Hoe dan ook, Python heeft een “klein randje” boven R in AI, en Matloff is door alle accounts die de verbetering van AI-bibliotheken voor R nodig hebben, wat volgens hem met weinig moeite mogelijk zou moeten zijn.
“De capaciteit van de Python-bibliotheken komt voort uit het instellen van bepaalde beeldversoepelende bewerkingen, die in de Keras-wrapper van R effectief konden worden geactualiseerd, en wat dat betreft kon een onvervalste R-variant van TensorFlow worden gecreëerd”, stelt Matloff.
ZIE: Hoe maak je een effectief ontwerpersberoep (gratis PDF)?
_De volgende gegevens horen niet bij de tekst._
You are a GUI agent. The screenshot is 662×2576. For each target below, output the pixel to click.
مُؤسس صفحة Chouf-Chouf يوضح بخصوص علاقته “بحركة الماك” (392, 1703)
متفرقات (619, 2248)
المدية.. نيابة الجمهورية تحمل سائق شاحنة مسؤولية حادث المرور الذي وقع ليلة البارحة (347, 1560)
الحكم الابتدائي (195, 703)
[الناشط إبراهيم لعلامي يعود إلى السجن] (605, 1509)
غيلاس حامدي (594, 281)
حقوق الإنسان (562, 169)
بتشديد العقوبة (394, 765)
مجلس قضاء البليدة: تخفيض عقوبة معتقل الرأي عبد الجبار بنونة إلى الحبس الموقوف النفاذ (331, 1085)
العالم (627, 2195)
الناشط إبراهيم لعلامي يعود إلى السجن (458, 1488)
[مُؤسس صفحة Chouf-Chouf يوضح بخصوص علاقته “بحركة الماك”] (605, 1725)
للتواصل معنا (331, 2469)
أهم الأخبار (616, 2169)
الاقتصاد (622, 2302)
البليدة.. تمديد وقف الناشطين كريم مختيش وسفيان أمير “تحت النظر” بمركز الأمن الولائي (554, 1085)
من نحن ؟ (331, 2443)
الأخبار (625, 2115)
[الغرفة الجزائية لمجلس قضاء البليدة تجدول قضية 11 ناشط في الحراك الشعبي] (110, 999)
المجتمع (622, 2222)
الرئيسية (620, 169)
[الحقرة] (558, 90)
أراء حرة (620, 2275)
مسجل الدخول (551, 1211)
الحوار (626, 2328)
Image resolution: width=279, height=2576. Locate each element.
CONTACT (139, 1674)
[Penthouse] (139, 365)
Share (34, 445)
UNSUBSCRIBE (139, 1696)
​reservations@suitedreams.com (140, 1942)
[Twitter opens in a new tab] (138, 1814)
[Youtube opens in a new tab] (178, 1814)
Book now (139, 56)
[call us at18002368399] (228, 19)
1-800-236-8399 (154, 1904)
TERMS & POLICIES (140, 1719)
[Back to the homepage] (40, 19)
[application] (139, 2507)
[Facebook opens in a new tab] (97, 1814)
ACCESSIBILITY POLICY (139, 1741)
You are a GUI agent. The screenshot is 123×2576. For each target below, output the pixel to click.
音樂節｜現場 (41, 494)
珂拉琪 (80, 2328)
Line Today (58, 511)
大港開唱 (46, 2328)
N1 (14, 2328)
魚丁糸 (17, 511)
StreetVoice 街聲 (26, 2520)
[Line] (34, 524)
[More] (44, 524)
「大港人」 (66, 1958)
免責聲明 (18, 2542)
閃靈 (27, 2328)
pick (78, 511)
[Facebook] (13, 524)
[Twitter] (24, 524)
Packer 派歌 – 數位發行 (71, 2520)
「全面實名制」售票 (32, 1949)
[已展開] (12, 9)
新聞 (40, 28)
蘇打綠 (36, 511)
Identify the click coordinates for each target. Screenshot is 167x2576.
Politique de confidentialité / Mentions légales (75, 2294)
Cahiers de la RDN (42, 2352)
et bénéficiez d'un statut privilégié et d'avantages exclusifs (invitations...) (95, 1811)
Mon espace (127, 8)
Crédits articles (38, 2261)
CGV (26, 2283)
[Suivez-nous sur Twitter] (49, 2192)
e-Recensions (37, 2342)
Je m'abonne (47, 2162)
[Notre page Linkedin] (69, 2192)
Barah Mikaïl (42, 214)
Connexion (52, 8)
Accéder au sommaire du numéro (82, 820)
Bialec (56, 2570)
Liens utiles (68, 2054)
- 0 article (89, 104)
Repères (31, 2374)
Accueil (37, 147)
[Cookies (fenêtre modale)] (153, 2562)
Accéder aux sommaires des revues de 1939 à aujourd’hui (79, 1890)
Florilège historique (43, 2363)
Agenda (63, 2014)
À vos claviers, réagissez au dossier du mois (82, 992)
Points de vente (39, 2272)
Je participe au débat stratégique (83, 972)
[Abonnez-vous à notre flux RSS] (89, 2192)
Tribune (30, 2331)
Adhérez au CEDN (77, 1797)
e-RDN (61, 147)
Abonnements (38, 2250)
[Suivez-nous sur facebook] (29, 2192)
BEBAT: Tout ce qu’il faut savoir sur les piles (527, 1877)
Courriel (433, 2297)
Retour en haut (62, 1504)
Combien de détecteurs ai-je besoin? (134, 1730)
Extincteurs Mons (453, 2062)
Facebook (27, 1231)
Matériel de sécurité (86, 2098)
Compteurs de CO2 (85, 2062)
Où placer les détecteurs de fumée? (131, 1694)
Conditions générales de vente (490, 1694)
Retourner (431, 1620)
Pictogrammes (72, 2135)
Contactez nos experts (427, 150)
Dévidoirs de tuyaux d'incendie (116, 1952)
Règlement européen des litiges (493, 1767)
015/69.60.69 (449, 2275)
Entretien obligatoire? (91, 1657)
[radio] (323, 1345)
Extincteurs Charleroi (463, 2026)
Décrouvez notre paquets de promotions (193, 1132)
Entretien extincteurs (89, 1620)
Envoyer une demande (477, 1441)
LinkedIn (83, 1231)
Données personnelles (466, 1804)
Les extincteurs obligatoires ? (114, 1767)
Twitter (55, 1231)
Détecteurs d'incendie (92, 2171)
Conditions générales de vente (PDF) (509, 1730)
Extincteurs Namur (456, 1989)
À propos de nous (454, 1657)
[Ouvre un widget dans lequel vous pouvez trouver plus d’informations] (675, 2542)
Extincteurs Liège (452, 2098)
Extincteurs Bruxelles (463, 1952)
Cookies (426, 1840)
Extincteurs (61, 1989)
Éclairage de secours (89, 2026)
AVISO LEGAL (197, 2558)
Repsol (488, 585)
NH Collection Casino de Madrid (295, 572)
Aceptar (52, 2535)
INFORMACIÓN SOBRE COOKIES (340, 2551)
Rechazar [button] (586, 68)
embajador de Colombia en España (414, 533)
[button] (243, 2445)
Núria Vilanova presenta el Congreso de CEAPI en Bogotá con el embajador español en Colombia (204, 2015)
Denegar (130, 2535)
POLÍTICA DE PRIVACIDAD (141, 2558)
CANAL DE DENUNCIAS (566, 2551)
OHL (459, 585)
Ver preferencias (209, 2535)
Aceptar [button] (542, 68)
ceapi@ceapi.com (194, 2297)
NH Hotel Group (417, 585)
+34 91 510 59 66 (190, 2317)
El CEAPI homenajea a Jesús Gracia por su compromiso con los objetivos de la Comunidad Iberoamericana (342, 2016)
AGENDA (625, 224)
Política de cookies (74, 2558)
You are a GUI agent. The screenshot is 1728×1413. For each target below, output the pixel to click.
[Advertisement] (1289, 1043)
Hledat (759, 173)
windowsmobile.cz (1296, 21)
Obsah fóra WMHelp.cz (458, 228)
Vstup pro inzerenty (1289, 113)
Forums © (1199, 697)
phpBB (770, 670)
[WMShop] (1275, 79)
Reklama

Hij gaat verder met het proberen van normaal gesproken geniale Python AI (ML) individuen die “vaak een slecht begrip hebben van en soms zelfs minachting voor, de feitelijke problemen in ML”. Op deze manier, over het onderwerp van welke taal de beste feitelijke juistheid heeft, is het een “grote overwinning voor R”.
Een “onaangenaam ongeluk voor R” is de taalsolidariteit. R, zegt hij, is “vervallen in twee algemeen onbegrijpelijke lingos, de conventionele R en de Tidyverse”. Bovendien beschuldigt hij die omstandigheid ondubbelzinnig voor de organisatie RStudio.
Tidyverse is een assortiment van beroemde R-bundels. In wezen accepteert Matloff dat een zakelijke outfit als RStudio niet de “overmatige impact” moet hebben op de R-venture.
“Het is misschien progressief waardig als de Tidyverse beter zou zijn dan de conventionele R, maar zoals ik graag zou denken is dat niet zo. Het maakt het steeds moeilijker voor leerlingen. Bijvoorbeeld, de Tidyverse heeft zulke grote aantallen capaciteiten, sommige verbijsterend, dat moet worden uitgezocht hoe de uitzonderlijk eenvoudige activiteiten in basis R te doen zijn,” stelt Matlof.